◆ What this task involves: Every line in the records below between the one holding "Viewport: 458px width, 286px height." and the one holding "Image resolution: width=366", inclusive, is to be set down exactly; all other lines are to be left out.

◆ Extracted data entries:
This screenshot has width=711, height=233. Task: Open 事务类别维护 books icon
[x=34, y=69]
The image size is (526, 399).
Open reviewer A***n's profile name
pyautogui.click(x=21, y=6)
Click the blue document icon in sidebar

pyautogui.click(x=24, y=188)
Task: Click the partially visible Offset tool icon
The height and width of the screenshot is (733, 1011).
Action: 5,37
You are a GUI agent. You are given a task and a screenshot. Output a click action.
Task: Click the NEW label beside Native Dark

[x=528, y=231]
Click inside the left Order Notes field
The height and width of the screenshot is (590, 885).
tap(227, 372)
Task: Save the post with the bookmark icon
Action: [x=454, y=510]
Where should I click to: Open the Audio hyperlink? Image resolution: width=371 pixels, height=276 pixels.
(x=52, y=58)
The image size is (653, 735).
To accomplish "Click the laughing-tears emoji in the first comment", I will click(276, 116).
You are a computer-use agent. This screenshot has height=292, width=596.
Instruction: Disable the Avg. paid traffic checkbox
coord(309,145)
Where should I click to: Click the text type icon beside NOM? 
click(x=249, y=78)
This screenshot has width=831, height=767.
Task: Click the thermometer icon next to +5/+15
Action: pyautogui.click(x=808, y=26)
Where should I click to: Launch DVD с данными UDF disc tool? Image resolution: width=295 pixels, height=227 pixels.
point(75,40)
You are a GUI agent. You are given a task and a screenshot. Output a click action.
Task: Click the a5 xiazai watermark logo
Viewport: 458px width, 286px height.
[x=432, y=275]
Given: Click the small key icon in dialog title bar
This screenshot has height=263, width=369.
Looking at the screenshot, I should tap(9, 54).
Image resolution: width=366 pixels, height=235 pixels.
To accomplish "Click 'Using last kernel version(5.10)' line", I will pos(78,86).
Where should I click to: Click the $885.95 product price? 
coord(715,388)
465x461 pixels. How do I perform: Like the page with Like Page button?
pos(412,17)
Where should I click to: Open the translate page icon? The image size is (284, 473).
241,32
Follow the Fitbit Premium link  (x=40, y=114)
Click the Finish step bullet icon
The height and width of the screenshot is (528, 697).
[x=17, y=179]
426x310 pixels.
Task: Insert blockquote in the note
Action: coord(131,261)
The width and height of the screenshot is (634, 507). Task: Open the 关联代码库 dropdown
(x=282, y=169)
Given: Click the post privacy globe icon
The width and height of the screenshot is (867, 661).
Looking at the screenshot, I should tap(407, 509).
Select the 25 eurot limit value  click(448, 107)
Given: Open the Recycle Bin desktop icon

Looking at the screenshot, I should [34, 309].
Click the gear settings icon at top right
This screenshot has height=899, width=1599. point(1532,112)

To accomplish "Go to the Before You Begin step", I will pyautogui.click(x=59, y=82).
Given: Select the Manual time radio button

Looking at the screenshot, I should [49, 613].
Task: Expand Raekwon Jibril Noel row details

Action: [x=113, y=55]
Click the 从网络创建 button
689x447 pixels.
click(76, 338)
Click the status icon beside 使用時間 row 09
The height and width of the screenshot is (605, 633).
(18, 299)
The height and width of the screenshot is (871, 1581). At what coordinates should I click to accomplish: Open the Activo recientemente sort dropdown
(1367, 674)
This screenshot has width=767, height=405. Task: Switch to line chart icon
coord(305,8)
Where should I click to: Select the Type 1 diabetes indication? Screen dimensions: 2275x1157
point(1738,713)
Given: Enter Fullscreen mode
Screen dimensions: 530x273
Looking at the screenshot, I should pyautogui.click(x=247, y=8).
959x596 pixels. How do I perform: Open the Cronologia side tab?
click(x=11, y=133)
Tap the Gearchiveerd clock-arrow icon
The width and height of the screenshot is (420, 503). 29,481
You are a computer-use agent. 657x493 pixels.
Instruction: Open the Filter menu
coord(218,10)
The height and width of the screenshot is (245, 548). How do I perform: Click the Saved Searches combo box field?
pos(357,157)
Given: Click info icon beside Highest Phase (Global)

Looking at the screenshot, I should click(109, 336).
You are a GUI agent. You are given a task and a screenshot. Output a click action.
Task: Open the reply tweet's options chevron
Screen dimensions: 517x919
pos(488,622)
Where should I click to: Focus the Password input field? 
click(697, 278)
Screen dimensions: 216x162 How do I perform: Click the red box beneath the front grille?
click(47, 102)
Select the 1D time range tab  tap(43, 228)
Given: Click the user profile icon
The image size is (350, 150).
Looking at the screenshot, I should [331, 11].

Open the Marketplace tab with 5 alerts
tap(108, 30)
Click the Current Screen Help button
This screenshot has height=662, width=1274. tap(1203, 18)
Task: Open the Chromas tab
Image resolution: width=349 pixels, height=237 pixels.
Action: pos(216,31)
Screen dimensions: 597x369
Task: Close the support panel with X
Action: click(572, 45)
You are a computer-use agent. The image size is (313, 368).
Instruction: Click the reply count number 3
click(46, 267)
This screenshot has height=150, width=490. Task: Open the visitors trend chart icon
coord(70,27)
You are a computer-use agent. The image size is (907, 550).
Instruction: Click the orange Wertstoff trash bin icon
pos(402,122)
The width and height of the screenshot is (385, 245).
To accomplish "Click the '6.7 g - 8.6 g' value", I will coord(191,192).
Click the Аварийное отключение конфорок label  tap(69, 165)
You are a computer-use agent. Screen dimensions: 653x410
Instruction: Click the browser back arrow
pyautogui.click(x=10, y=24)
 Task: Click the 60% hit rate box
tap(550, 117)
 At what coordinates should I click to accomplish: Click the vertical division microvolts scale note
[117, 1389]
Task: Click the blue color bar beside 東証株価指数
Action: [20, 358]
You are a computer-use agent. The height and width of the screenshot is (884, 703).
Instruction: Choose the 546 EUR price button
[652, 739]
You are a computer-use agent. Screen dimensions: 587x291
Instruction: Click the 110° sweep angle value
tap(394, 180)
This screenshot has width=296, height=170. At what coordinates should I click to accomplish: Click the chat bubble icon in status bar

◆ Solution for this exercise:
Viewport: 458px width, 286px height.
[x=432, y=275]
Given: Click the small key icon in dialog title bar
This screenshot has height=263, width=369.
Looking at the screenshot, I should tap(9, 54).
Image resolution: width=366 pixels, height=235 pixels.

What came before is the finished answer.